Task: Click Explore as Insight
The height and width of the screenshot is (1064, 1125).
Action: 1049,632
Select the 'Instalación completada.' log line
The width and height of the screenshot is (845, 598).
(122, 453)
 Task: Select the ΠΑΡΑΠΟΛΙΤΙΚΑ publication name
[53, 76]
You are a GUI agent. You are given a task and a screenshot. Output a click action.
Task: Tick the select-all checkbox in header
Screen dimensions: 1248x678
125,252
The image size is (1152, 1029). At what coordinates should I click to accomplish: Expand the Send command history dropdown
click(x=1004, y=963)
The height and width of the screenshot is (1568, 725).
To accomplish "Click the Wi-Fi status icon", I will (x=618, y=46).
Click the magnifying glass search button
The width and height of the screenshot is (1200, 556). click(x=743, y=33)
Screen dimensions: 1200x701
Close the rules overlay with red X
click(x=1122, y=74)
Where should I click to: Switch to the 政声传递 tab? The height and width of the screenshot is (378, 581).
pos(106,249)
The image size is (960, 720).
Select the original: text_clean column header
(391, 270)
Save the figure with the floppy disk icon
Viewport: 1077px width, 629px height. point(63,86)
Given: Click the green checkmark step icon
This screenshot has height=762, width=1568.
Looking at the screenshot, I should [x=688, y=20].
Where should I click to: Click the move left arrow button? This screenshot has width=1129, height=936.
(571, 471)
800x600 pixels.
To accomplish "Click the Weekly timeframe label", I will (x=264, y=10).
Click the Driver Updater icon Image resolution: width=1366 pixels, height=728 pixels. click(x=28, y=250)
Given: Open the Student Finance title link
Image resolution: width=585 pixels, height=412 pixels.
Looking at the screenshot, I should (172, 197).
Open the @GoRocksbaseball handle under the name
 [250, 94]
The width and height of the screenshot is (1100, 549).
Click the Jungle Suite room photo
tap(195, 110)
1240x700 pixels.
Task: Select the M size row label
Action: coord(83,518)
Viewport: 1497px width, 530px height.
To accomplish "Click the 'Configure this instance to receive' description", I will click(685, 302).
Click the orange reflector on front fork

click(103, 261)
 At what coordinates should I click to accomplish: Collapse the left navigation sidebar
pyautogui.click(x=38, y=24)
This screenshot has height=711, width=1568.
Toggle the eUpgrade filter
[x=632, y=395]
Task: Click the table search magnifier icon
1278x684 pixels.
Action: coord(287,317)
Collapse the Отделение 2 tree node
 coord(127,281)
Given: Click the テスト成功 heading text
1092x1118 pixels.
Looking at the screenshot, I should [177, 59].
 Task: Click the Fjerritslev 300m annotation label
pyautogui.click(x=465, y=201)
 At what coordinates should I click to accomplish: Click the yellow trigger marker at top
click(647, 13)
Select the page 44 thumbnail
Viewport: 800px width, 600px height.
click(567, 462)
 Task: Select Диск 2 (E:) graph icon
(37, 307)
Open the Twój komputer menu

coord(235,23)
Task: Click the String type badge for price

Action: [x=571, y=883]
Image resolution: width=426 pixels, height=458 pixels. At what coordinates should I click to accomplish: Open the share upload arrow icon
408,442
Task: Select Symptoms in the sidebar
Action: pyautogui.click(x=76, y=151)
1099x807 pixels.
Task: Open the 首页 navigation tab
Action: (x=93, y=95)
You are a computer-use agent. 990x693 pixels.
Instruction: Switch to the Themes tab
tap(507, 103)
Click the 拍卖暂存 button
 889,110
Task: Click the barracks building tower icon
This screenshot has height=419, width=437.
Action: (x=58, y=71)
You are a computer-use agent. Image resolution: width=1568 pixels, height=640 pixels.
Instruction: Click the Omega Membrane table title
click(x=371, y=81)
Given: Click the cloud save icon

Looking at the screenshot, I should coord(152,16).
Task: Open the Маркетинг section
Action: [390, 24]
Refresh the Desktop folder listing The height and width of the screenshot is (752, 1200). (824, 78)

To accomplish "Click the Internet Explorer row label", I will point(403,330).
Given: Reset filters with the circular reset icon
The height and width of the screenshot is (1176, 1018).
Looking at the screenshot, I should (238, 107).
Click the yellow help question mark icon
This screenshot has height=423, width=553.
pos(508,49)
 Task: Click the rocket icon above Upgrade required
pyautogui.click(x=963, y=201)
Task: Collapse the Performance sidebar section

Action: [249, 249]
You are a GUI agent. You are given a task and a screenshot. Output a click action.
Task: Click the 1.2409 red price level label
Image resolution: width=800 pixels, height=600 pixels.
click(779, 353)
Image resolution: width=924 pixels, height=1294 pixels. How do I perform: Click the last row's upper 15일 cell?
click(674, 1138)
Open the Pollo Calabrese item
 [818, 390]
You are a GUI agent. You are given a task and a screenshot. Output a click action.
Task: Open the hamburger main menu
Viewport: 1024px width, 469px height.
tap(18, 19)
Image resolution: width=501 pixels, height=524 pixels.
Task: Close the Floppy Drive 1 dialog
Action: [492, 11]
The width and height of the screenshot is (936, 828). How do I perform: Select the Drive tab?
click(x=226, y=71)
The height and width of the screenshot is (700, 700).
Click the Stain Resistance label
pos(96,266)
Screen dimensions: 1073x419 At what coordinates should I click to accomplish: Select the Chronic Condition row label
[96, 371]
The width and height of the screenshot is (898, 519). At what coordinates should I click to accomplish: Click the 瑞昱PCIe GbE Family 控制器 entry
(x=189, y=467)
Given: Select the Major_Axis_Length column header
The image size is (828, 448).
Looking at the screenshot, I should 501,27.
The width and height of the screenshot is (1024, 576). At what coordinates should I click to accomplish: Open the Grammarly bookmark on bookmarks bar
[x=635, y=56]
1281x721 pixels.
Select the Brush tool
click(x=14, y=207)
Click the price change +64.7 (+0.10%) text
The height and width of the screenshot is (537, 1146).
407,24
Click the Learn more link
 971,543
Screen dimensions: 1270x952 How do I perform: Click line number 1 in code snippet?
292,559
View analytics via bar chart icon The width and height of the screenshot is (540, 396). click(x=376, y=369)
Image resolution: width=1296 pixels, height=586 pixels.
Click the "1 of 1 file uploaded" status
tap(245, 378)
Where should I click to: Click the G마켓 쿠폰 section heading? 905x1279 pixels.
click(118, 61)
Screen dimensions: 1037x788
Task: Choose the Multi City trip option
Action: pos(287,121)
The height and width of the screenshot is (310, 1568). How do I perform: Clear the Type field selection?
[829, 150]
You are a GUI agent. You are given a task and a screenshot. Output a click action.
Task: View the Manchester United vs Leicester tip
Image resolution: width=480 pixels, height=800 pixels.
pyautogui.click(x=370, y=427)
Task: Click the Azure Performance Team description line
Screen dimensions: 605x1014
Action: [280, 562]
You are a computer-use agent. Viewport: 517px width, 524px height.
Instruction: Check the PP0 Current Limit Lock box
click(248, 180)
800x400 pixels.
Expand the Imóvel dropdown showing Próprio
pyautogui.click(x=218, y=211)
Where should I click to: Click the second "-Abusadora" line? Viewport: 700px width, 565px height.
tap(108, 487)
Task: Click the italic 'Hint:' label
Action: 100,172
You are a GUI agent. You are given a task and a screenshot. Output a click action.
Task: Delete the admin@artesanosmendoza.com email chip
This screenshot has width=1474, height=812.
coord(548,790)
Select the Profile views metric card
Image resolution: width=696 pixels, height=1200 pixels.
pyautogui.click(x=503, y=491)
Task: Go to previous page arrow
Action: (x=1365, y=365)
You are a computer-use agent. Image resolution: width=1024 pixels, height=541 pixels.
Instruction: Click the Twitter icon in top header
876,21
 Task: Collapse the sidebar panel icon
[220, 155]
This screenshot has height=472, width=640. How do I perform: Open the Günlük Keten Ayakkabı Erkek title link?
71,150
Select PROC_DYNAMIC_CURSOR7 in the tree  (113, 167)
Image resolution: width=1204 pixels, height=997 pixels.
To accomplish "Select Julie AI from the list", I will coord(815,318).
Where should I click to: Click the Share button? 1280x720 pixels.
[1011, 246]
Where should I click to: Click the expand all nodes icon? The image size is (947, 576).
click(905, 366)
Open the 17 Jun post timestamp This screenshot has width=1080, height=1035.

=== Your assignment ===
Restate, please, word for word the span of records running from the first line to the line bearing "The height and width of the screenshot is (1568, 725).", both included, and nothing outside it.

=== Expected answer ===
Task: Click Explore as Insight
The height and width of the screenshot is (1064, 1125).
Action: 1049,632
Select the 'Instalación completada.' log line
The width and height of the screenshot is (845, 598).
(122, 453)
 Task: Select the ΠΑΡΑΠΟΛΙΤΙΚΑ publication name
[53, 76]
You are a GUI agent. You are given a task and a screenshot. Output a click action.
Task: Tick the select-all checkbox in header
Screen dimensions: 1248x678
125,252
The image size is (1152, 1029). At what coordinates should I click to accomplish: Expand the Send command history dropdown
click(x=1004, y=963)
The height and width of the screenshot is (1568, 725).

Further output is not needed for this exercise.